The preventive effects of colony-stimulating factor 1 receptor (CSF-1R) inhibition on bladder outlet obstruction induced remodeling

Introduction Bladder outlet obstruction (BOO) is a common problem that can affect bladder structure and function. Currently, there is no effective drugs available to prevent BOO-induced remodeling. Previous reports have demonstrated that the pathogenesis of BOO is associated with macrophage infiltration and polarization, which is physiologically dependent on colony-stimulating factor 1 receptor (CSF-1R) activation. Here we utilized a highly selective CSF-1R inhibitor, GW2580, to determine its preventive effects on BOO-induced remodeling. Methods A total of 24 Sprague-Dawley rats were randomly divided into sham, BOO + vehicle, and BOO + GW2580 group. GW2580 or vehicle control was administrated by oral gavage at daily doses of 40 mg/kg for 6 weeks. Bladder samples were collected for histopathology, immunohistochemistry, immunofluorescence, western blotting, and flow cytometry analysis. Results Our results demonstrated that bladder fibrosis was ameliorated by GW2580 compared with the vehicle group (22.01% +/- 5.13% vs. 32.15% +/- 7.24%, p < 0.01).

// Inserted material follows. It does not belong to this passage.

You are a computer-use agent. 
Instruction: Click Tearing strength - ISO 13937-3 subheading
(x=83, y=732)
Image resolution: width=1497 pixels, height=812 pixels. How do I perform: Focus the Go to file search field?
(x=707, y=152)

Furthermore, treatment with GW2580 induced an inhibition of macrophage infiltration (4.41% +/- 1.28% vs. 13.57% +/- 3.42%, p < 0.001) and M2 macrophage polarization (10.67% +/- 4.15% vs. 28.59% +/- 6.38%, p < 0.001). There was also a decrease of profibrotic F4/80(+) alpha-smooth muscle actin(+) (alpha-SMA(+)) macrophage to myofibroblast transition (9.11% +/- 2.58% vs. 17.33% +/- 4.01%, p < 0.001) and CD163(+)TGF-beta 1(+) cells (7.68% +/- 2.10% vs. 14.17% +/- 4.09%, p < 0.01) in the GW2580 group when compared with the vehicle group. Conclusions In summary, our findings showed that GW2580 is a worthwhile candidate for a follow-up study to test in the treatment of BOO-induced remodeling.